Smile 3. Facilitates Business
Glass bottom boat owner, Monica Cumberbatch and her Captain Kenrick Marshall certainly agrees with Gilkes. Cumberbatch said that she had to move her business further down the beach because of the erosion, but has been able to move back to the Park, her preferred location, now that the shoreline protection project has been completed. The glass bottom boat takes visitors snorkeling and swimming with the turtles and the thousands of fish in the Marine Park. “ We get most of our bookings online, but we like the atmosphere here at the Park because it has a lot of facilities for our customers so we are very happy with the project. It has made it easy for customers to access the boat anytime of the year. The fish are also very happy. I see some really big chubs (local fish) come on to the rocks and just play and tumble over on the rocks. It has been very good for the area and business,” said Cumberbatch.
Smile 4. Visitors to Barbados are Pleased
Brenda Cooper of Birmingham England said that she has been to the island eight times on vacation. “This is my second time going on the glass bottom boat, last year when I came the project was ongoing and I could see all the damage from the erosion, this year it is just beautiful. I love Barbados, and this project has made coming to Folkestone an even more lovely experience. Cooper loves the island so much that she has tattooed a butterfly with the Barbados flag on her back. She explained, “B is for Brenda, Butterfly and for Beautiful Barbados.”

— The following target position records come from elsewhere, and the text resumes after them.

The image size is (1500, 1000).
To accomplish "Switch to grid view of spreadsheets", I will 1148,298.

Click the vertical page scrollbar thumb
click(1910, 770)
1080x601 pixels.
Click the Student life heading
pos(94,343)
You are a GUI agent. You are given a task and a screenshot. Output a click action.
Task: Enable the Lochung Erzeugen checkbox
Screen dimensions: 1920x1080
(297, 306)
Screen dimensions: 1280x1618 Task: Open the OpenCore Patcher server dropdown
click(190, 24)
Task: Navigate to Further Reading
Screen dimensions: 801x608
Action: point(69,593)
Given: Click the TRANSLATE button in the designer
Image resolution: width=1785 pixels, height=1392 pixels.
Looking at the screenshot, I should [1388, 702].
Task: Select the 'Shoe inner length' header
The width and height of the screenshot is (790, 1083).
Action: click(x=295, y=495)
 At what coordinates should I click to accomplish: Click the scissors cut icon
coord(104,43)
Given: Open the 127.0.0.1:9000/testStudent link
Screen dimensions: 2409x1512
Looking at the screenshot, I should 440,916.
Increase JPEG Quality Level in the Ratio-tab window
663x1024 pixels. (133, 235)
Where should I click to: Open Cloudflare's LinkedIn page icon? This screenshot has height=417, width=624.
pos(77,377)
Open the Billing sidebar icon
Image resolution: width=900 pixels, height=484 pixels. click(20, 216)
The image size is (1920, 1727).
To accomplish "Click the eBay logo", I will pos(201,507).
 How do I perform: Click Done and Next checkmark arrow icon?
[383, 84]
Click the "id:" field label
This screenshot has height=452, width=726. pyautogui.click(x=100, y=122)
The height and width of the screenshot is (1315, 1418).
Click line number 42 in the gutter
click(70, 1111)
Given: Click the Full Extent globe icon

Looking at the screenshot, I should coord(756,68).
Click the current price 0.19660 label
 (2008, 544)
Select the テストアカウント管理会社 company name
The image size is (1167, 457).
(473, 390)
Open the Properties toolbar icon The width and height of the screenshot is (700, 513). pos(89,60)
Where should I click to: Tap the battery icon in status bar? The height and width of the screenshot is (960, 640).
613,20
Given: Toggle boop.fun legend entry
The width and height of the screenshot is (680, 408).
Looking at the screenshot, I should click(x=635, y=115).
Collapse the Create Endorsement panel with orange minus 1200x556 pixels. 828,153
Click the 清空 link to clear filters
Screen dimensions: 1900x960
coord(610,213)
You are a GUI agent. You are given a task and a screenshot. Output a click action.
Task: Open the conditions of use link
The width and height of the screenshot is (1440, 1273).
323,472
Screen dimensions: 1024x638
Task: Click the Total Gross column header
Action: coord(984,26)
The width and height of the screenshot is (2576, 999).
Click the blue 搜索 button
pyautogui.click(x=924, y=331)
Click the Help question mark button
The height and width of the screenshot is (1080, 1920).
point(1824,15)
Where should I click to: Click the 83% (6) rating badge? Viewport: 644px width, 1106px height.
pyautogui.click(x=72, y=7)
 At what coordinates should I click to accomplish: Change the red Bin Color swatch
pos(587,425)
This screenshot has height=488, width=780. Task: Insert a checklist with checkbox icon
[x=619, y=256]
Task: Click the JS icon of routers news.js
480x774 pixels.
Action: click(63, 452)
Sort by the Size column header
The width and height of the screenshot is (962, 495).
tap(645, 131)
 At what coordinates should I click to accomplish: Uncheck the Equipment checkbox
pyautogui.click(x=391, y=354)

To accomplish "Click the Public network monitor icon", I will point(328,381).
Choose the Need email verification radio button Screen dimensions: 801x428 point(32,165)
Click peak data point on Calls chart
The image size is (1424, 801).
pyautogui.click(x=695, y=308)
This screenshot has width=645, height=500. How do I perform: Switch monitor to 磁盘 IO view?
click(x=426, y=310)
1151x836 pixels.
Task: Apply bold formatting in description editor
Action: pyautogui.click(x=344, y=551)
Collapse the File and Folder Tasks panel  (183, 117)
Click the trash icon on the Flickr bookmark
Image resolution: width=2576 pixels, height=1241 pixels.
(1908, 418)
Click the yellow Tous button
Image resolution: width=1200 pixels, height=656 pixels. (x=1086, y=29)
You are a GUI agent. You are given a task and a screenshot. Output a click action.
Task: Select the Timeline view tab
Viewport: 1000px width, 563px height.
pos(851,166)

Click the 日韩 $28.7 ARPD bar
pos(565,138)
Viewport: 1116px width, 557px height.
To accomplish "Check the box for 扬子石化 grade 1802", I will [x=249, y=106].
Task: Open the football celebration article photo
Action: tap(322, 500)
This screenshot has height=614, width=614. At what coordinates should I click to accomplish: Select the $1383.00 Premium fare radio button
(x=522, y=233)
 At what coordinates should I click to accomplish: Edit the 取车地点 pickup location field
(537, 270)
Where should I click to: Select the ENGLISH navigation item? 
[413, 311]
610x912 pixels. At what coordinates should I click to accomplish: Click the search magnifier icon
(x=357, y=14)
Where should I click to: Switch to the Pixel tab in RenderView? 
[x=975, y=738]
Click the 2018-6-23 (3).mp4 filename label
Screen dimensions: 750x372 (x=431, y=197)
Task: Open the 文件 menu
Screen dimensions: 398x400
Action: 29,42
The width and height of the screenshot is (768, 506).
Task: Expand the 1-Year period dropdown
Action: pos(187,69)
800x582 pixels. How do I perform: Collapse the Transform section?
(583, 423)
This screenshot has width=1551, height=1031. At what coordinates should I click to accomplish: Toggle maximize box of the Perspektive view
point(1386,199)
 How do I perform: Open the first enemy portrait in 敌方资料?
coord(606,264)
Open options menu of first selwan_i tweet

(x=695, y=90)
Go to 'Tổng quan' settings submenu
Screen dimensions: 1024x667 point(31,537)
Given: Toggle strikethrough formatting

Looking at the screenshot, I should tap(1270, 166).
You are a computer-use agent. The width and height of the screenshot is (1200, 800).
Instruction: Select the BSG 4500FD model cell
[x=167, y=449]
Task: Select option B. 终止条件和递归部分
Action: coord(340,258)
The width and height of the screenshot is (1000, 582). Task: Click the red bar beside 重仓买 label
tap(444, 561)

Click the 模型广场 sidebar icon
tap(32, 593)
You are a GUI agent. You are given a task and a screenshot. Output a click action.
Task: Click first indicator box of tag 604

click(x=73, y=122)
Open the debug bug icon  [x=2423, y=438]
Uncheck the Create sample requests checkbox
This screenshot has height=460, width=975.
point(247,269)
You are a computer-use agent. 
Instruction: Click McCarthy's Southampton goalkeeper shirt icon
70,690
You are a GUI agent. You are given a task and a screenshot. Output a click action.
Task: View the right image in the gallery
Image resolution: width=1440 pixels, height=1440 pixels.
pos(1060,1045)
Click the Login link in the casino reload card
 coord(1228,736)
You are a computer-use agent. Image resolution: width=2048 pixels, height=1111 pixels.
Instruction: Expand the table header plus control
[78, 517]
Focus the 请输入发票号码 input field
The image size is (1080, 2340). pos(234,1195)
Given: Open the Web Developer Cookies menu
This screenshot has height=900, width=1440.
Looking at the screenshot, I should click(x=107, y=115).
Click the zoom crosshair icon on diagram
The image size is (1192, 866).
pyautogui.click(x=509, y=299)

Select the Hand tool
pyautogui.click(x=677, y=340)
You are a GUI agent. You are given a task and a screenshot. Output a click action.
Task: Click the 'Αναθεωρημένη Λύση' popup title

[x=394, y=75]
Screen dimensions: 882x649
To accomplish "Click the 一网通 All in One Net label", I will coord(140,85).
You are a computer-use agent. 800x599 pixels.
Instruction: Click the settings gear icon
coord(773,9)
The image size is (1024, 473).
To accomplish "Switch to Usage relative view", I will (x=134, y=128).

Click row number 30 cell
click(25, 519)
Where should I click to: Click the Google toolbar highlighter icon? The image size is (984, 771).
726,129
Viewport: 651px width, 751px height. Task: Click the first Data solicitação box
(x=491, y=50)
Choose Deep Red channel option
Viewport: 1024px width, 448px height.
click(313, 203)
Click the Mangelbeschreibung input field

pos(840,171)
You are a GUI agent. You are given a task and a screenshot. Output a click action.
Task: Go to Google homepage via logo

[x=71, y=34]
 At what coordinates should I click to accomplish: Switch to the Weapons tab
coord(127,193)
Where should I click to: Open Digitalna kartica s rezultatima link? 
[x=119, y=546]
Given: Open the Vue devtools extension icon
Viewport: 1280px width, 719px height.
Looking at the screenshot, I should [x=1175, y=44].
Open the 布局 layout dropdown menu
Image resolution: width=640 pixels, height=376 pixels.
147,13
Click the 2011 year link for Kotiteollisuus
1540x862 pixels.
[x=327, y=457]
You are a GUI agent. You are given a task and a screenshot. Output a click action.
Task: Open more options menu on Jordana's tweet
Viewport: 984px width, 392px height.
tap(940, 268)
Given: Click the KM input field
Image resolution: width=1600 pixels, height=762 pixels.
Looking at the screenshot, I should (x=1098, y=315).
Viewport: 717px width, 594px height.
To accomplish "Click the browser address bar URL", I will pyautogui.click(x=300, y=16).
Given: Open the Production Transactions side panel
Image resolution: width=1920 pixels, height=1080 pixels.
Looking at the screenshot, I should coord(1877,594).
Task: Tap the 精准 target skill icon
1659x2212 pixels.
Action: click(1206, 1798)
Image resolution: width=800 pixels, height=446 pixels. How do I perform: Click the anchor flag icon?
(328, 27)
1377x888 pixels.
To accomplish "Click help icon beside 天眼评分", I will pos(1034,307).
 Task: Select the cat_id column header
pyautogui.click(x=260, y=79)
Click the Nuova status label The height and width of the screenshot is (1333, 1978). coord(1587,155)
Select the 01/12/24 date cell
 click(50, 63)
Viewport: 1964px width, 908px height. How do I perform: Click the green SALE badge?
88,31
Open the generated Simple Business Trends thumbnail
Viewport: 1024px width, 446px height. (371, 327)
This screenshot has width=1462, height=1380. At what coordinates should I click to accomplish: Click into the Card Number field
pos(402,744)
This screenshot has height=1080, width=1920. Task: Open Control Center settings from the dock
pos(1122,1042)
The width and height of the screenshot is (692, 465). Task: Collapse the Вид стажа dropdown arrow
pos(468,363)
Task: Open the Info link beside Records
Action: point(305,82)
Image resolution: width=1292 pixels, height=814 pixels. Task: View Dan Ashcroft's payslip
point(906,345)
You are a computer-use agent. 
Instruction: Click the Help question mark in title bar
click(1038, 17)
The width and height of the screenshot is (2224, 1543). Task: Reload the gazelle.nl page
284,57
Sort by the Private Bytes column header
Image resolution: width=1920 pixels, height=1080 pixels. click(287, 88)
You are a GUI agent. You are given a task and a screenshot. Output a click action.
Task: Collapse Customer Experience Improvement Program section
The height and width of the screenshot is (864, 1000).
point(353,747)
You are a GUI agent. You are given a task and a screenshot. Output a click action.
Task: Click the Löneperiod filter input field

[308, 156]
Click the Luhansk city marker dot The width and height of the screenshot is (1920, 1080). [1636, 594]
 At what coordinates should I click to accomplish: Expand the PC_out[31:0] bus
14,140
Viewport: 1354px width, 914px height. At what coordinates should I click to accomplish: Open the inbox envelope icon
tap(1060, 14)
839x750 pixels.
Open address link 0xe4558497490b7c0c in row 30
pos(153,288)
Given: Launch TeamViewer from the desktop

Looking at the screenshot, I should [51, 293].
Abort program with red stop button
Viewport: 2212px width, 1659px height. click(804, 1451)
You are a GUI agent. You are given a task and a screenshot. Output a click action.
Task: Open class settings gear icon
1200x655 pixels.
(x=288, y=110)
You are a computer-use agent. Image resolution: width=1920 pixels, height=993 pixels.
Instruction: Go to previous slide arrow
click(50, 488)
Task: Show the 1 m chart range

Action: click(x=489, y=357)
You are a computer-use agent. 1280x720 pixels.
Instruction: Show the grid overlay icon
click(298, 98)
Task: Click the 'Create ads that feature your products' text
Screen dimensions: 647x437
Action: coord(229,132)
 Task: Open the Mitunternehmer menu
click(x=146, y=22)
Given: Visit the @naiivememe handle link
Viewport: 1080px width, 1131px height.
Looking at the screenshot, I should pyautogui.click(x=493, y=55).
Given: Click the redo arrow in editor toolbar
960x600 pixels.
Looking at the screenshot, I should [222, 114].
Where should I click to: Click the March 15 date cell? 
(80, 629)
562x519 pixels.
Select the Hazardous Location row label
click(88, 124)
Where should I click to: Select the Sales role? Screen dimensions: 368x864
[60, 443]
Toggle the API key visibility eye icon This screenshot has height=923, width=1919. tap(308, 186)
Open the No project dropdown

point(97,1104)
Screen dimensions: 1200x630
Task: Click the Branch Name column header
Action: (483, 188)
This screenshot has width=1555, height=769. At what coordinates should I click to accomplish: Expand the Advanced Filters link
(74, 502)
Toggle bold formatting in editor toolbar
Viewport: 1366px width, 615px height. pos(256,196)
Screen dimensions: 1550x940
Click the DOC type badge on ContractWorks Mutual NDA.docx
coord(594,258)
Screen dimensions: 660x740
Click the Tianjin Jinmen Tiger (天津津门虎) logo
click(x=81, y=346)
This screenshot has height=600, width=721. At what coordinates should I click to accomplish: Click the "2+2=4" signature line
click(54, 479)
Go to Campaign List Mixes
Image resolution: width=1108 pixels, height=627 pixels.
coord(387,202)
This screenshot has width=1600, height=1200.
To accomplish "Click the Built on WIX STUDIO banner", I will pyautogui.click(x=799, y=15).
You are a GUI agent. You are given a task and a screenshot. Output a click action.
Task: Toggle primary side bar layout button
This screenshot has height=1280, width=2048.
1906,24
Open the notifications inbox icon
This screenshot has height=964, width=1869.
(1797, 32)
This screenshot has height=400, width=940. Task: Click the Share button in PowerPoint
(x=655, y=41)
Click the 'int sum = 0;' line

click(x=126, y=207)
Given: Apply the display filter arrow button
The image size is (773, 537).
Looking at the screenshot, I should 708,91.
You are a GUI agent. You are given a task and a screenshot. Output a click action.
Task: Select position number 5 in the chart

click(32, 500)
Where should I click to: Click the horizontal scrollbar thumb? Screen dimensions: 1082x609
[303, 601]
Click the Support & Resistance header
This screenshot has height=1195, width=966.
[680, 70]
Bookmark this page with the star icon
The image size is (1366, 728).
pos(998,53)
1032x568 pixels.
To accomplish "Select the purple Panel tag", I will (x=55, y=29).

About the Shoreline Project
The shoreline protection project forms part of a broader IDB-financed investment program (the Coastal Risk Assessment and Management Program (CRMP)), designed to build resilience to coastal hazards including those related to climate change, through enhanced conservation and management of the coastal zone. The Program focuses on coastal risk assessment, monitoring and management, hazard-resilient coastal infrastructure including pilot ecosystem-based adaptation measures; and institutional sustainability. The CRMP is being implemented by the Coastal Zone Management Unit of the Ministry of Environment and Drainage. It represents the most recent intervention in the more than 30 years of collaboration between the IDB and the Government of Barbados in innovative coastal management.